■ Instructions for the task
From the line containing "Task: Toggle the Funder checkbox" down to the line containing "Task: Click the inspect element picker icon", copy out the entries below exactly, both lines included, and nothing else; pictures do not belong in the copy.

■ Exercise data
☆ ☆ ☆ ☆ ☆

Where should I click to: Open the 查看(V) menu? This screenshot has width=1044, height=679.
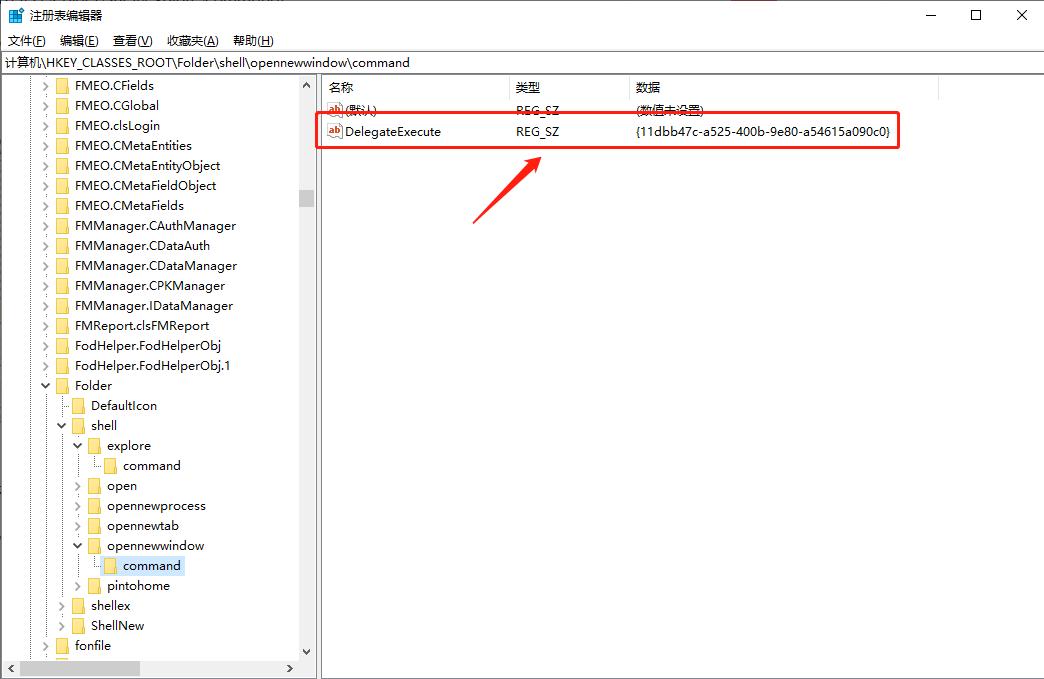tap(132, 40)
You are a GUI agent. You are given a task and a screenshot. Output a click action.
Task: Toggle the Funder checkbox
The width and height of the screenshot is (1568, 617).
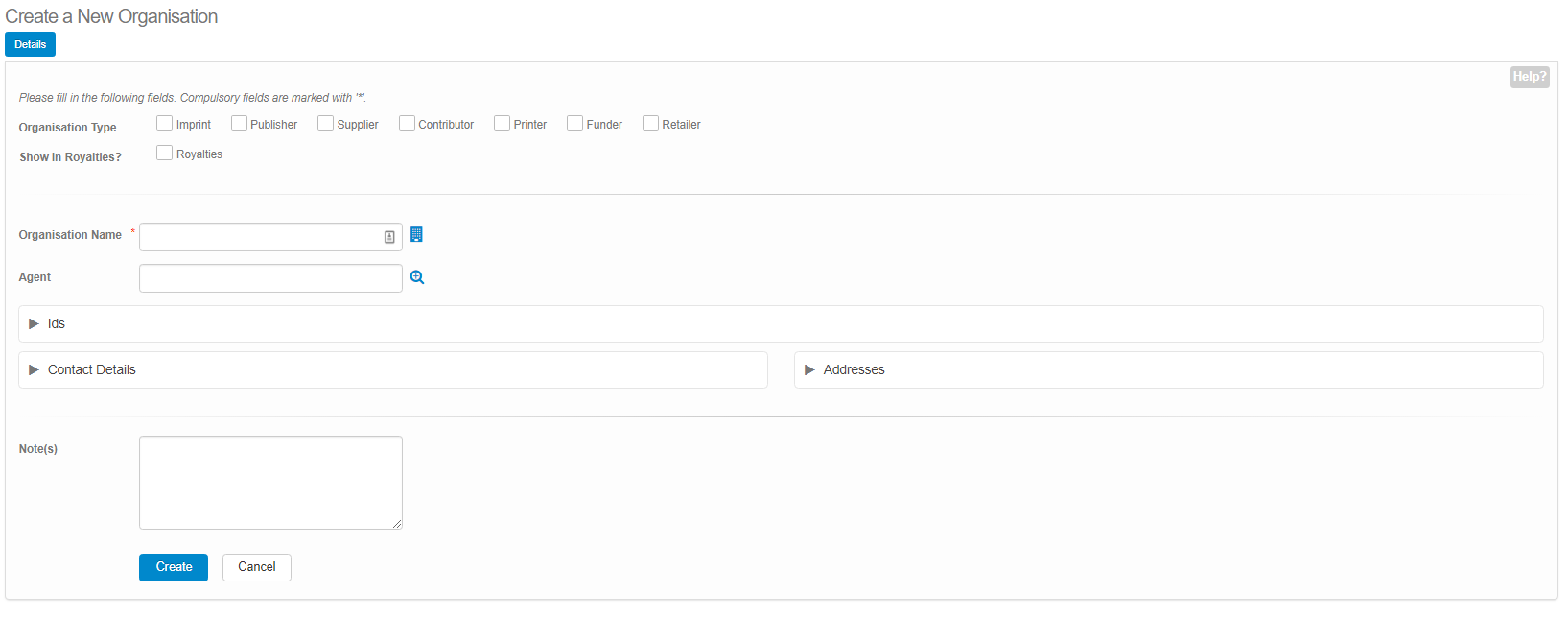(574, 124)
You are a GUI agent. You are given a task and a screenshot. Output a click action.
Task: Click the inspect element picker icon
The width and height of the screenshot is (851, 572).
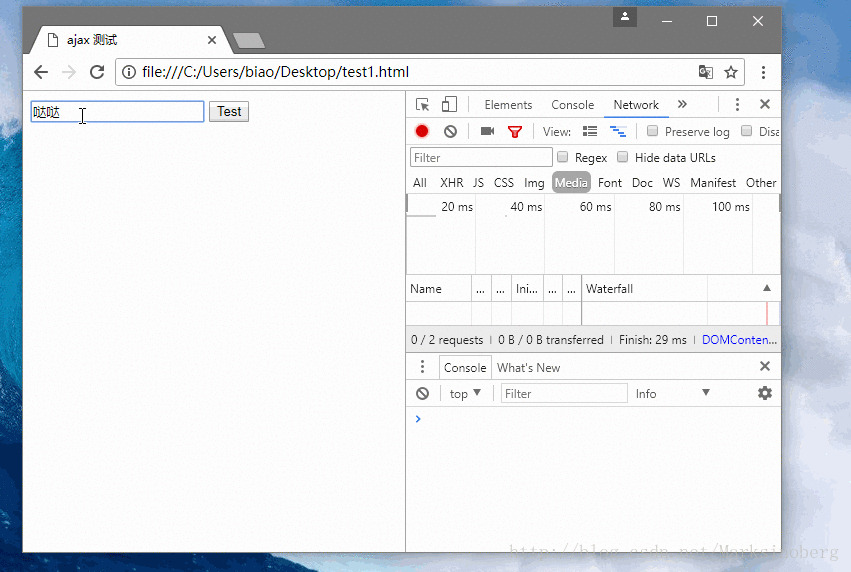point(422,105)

☆ ☆ ☆ ☆ ☆

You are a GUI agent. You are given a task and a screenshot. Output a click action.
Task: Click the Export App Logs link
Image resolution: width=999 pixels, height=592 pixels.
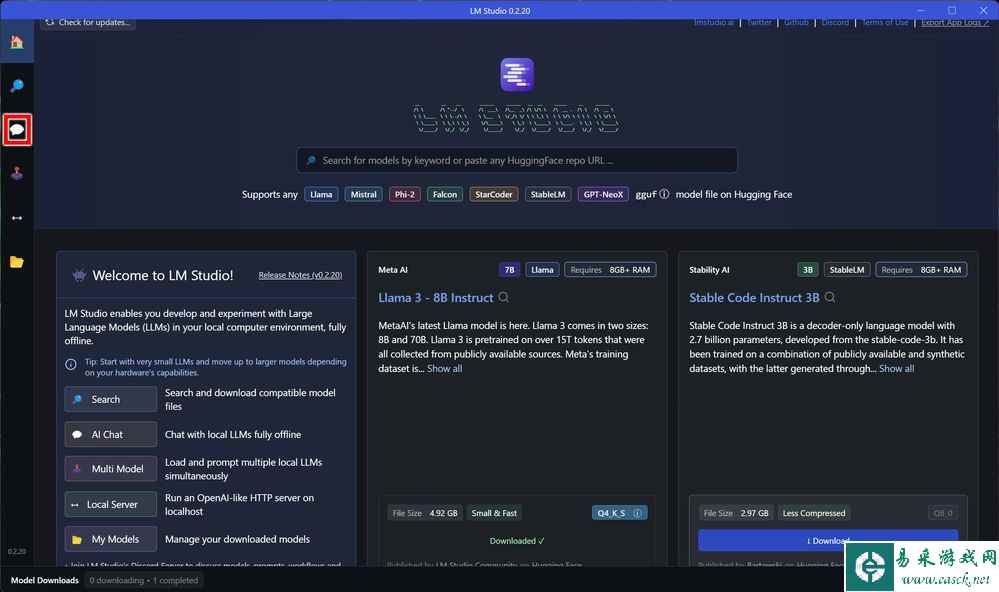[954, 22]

☆ ☆ ☆ ☆ ☆

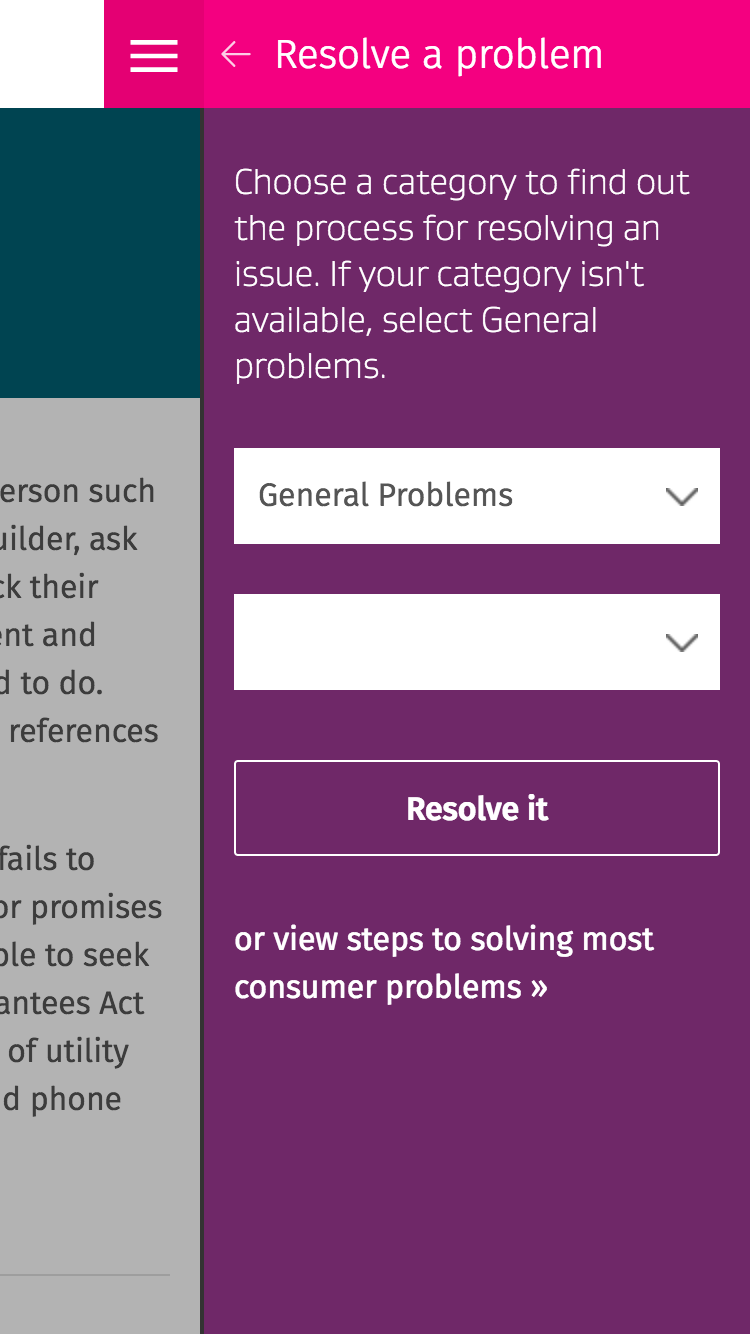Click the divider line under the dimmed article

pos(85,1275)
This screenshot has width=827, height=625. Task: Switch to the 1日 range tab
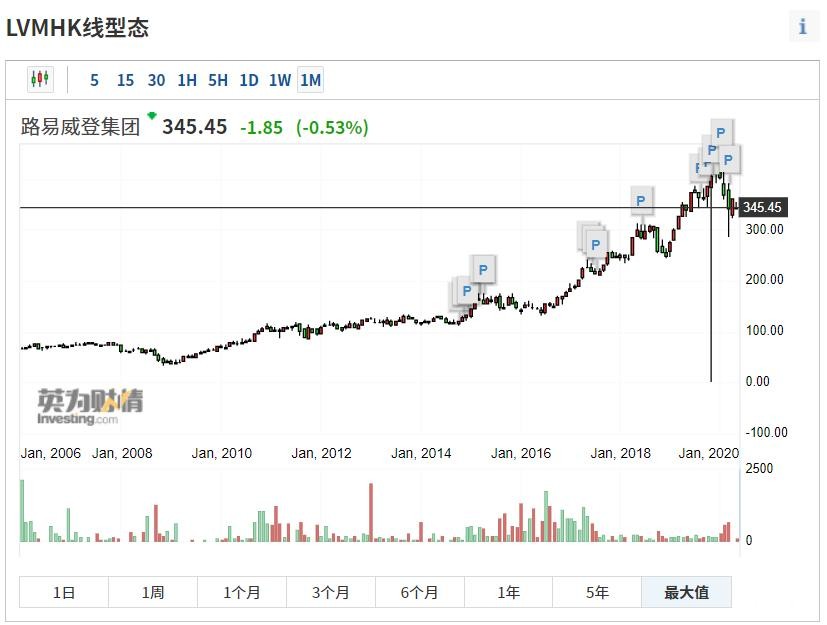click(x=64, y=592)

☆ ☆ ☆ ☆ ☆

■ Response box
Task: Toggle the Funder checkbox
The width and height of the screenshot is (1568, 617).
(574, 124)
You are a GUI agent. You are given a task and a screenshot. Output a click action.
Task: Click the inspect element picker icon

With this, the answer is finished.